### Excerpt to read
────────

# Mk3 Jetta parking brake question, HELP!



## RidintheVW (Jun 11, 2004)

I just got some new parking brake cables for my 95 jetta. supposedly the style of them changed midway in 95. I am 100% positive that I have the earlier ones (based on the VIN) but now I've run into the problem of installing it. 
The old lines have a metal tubing that sticks out a couple inched from under the call then leads the cable through the wall under the rear seats to the hand brake. In order for the parking brake to work, I am almost positive I need that metal tubing.
So my question is do I need that tubing, if so is there an easy way to get it off.


----------



## VWn00b (Mar 4, 2005)

Pretty sure the metal piece stays attached to the car itself, not the cable. When I did my mk4 caliper swap I had new cables too and the metal tube didn't come out with the cable.


----------



## RidintheVW (Jun 11, 2004)

Thanks man, I forgot to say I figured it out, thanks for the feedback though.


----------



## doobsta (Aug 25, 2003)

*Re: (RidintheVW)*

should have posted your solution, it may have helped other texers...in this instance me since I am in the middle of this right now


----------



## EMunEEE (Mar 28, 2005)

────────

### Your tasks
**A)** In the Jetta parking brake thread, where does VWn00b say the metal piece stays?
**B)** Write the next part of the Jetta parking brake thread, picking up from its last line.

### Dataset extract

────────

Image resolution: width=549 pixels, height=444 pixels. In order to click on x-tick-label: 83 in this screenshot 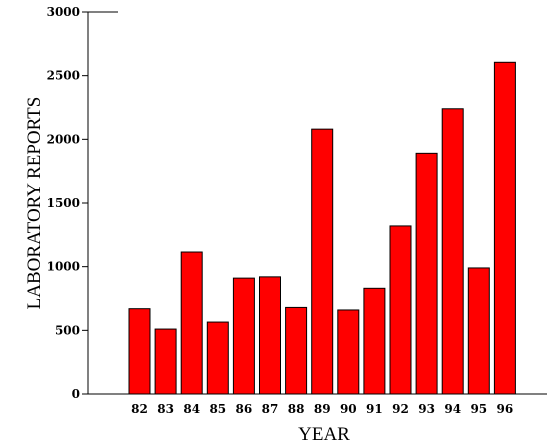, I will do `click(166, 409)`.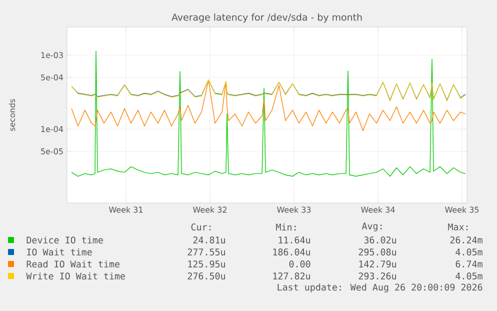  Describe the element at coordinates (300, 264) in the screenshot. I see `text: 0.00` at that location.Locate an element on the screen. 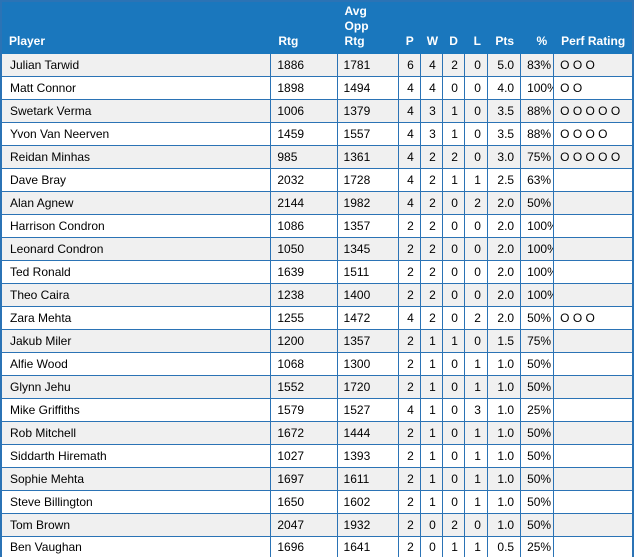  cell-l: 2 is located at coordinates (476, 203).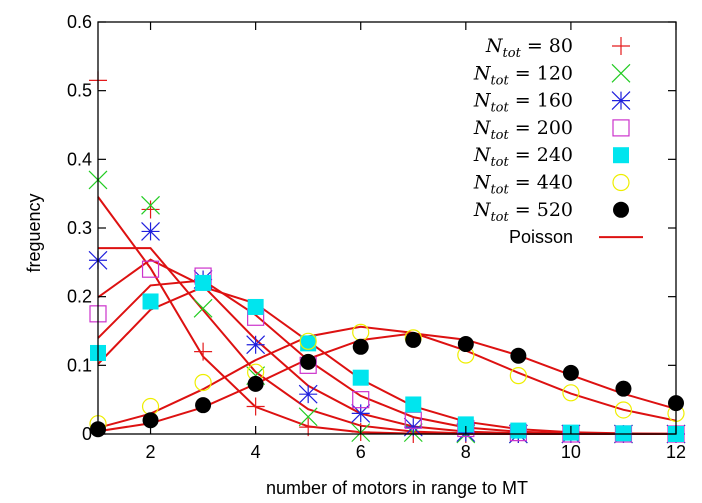  Describe the element at coordinates (256, 452) in the screenshot. I see `x-tick-label: 4` at that location.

────────

### Outputs in order
**A)** It stays attached to the car itself, not the cable.

**B)**
*Re: (doobsta)*

The metal tubes DO come out if you pull hard enough. I had to replace mines with the cables because the cables seized to the guide tube.
This DIY will help GREATLY!
http://faculty.ccp.edu/faculty...x.htm


----------



## VWn00b (Mar 4, 2005)

*Re: (EMunEEE)*


_Quote, originally posted by *EMunEEE* »_The metal tubes DO come out if you pull hard enough.

Yea, but there not supposed to come out


----------



## doobsta (Aug 25, 2003)

everything is sorted out now...
One tube was cut and the other I managed to salvage without breaking it.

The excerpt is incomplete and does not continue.